→ Document source

- - -

L`Intermède


APRES CHEVAL DE GUERRE (1982), ADAPTE EN 2011 PAR STEVEN SPIELBERG (découvrez ici notre article sur le film), c'est un nouveau roman de Michael Morpurgo qui a été adapté au cinéma l'hiver dernier : Le Royaume de Kensuké. Désormais disponible en DVD et en Blu-Ray, voilà une occasion de (re)découvrir cette adaptation en animé, émouvante et à la réalisation soignée, qui s'inscrit dans le mythe de la robinsonnade et transporte les spectateurs sur une île perdue au milieu de l'océan, où se tissent des liens inattendus entre un jeune anglais échoué - accompagné de sa chienne Stella - et un vieil homme japonais, Kensuké.
 

Par Émilie Combes
 
LE ROMAN RELATE L'INCROYABLE HISTOIRE DE MICHAEL, PARTI FAIRE UN TOUR DU MONDE à la voile avec ses parents, avant qu’une terrible tempête ne le propulse par-dessus bord avec sa chienne Stella. Échoués sur une île déserte, comment survivre quand on a 11 ans et qu’on ne connaît que la ville ? C’est dans ce cadre isolé et hostile qu’un mystérieux inconnu vient à leur secours en leur offrant à boire et à manger. C’est Kensuké, un ancien soldat japonais vivant seul et en harmonie avec la faune et la flore de cette île, qui ouvre à Michael les portes de son « royaume ». Les deux personnages vont alors unir leurs forces pour le préserver.
 


Voyage initiatique
 
L’UNE DES FORCES DU FILM RÉSIDE DANS SON APPROCHE UNIVERSELLE de thèmes comme l’amitié, le respect de l’autre et de ce qui nous entoure. Le jeune Michael doit en effet apprendre à s’adapter à ce nouvel environnement, tout en découvrant une culture et un mode de vie qui lui sont totalement étrangers. À travers le prisme de l’enfance, le film invite à réfléchir sur la manière dont la découverte et la prise en compte de l’altérité sont des catalyseurs d’un enrichissement mutuel. Par ses rencontres et ses découvertes, Michael va grandir, changer ses points de vue et faire des choix. Selon Kirk Henry, l’animation a été un formidable moyen d’expression pour mettre en scène le roman tant « elle apporte une dimension de conte, contrairement au cinéma en prises de vue réelles, et [parce] qu’elle nous permet de croire au merveilleux ».

- - -

→ Données enregistrées
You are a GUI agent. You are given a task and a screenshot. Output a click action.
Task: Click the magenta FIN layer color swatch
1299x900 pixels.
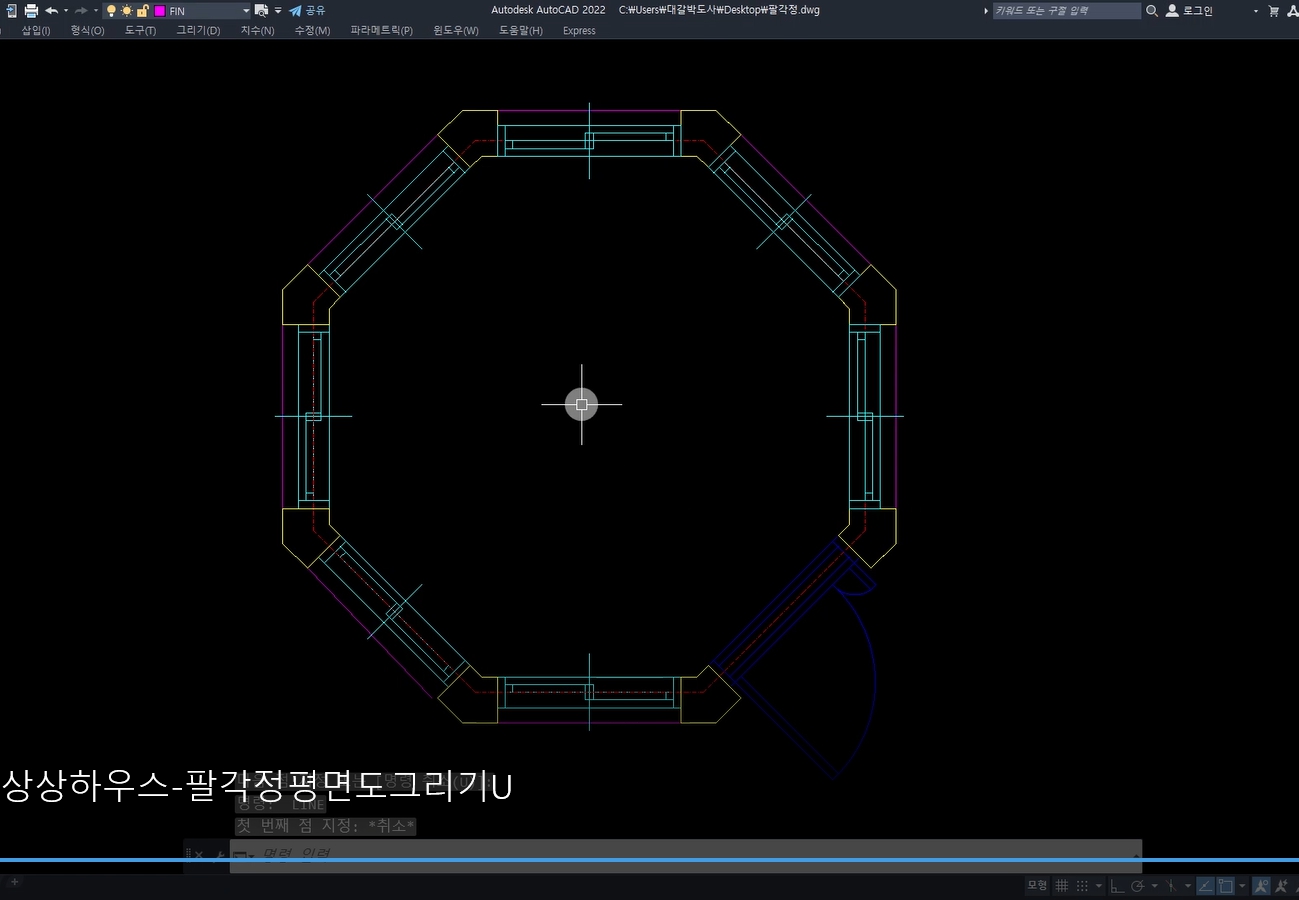(160, 11)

- - -

→ Travail à faire
1. D'après le document source, qui est Kensuké ?
2. Traduisez en anglais la phrase suivante du document source : « Par ses rencontres et ses découvertes, Michael va grandir, changer ses points de vue et faire des choix. »

→ Corrigé
1. Kensuké est un ancien soldat japonais qui vit seul et en harmonie avec la faune et la flore de l'île.

2. Through his encounters and discoveries, Michael will grow up, change his points of view, and make choices.